‘Amytrapper’, a Novel Immobilized Sepharose API Matrix, Removes Amyloid-β from Circulation in vitro

Alzheimer’s disease (AD) is the most common cause of dementia among elderly patients afflicted by neurodegenerative diseases, caused by the accumulation of amyloid-β (Aβ). Therapeutic interventions in targeting and restricting Aβ production resulted in little or no success. However, recent studies have shown signs of success in validating Aβ as a target. Recombinant Technologies LLC (RTL) has developed and studied its proprietary Amytrap peptide to remove Aβ from circulation which in turn depletes brain Aβ in a clinically relevant mouse model of AD. In the current study, this Amytrap peptide (the active pharmacological ingredient, API) has been linked to sepharose matrix by click chemistry. The derivative namely ‘Amytrapper’ was confirmed to remove Aβ from the surrounding media spiked with Aβ(42).
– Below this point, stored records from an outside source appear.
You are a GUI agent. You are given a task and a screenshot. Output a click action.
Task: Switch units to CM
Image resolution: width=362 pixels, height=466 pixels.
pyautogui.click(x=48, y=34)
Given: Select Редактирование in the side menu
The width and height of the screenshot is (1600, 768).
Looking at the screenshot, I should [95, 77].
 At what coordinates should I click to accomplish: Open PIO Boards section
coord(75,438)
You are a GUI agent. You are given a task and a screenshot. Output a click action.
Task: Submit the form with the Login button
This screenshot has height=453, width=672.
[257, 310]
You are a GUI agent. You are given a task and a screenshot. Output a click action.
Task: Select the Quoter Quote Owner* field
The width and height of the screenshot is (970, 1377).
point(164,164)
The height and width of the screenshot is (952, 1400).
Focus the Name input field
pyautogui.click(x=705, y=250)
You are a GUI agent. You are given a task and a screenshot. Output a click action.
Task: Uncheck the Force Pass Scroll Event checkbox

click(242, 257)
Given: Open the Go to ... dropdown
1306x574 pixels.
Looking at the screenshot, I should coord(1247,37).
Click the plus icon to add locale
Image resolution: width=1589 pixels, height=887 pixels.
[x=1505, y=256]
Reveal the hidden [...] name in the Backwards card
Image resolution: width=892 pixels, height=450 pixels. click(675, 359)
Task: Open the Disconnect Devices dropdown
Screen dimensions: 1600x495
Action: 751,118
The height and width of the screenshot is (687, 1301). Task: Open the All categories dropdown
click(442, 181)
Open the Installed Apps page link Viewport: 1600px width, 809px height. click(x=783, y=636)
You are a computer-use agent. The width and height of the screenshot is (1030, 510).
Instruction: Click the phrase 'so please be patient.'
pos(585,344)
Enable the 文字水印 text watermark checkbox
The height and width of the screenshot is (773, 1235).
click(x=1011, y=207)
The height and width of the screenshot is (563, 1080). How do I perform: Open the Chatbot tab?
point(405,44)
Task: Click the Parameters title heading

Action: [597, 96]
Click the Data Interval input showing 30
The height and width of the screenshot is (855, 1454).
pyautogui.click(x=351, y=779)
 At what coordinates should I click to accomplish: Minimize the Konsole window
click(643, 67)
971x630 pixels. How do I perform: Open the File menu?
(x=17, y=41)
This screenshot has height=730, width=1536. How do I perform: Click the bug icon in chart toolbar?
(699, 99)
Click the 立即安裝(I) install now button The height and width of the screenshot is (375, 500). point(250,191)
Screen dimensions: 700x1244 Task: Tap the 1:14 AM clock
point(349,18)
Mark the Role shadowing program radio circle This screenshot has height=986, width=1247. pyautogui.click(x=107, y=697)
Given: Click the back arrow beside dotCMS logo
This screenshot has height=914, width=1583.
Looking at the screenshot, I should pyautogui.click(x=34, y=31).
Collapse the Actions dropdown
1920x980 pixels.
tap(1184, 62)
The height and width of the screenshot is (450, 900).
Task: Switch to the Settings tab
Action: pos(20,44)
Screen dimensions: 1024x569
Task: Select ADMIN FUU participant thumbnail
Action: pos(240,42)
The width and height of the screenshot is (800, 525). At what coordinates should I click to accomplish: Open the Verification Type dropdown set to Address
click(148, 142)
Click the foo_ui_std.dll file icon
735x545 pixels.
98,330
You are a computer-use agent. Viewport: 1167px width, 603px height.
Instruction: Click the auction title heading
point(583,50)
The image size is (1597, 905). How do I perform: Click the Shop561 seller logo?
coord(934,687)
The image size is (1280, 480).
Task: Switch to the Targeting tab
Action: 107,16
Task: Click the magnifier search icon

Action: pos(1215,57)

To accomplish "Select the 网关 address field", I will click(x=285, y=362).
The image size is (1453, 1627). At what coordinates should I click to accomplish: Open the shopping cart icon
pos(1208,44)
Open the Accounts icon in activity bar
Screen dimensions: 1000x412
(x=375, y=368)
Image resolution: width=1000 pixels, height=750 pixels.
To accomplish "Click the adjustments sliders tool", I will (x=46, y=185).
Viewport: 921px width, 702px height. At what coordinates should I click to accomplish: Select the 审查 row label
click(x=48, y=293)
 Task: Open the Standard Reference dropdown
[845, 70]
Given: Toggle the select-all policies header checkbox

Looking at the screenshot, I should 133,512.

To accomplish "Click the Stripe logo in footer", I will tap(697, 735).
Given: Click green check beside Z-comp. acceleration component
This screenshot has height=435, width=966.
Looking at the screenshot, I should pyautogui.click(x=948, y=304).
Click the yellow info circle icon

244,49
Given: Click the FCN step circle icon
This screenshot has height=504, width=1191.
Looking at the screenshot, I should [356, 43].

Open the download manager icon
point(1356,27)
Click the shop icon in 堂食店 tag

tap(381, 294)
Additional testing performed on Amytrapper with sera and plasma containing Aβ(42) showed retention of Aβ(42) upon increasing concentrations of biotinylated Aβ(42) (bio-Aβ(42)). Specificity of this binding was confirmed via 1) pre-blocking Amytrapper with cold (unbiotinylated) Aβ(42) followed by binding experiment with biotinylated Aβ(42), 2) 2-dimensional SDS-PAGE analyses on samples harvested before and after the binding experiment, and 3) reconciling the amounts bound to beads and left over in the flow through. The results provide a proof of concept for our proposed prototype design for an Amytrapper device. The results suggest that extracorporeal clearance of Aβ(42) by Amytrapper could be a way to manage accumulation of amyloid in AD and thus could become an added mode of therapy for disease modification.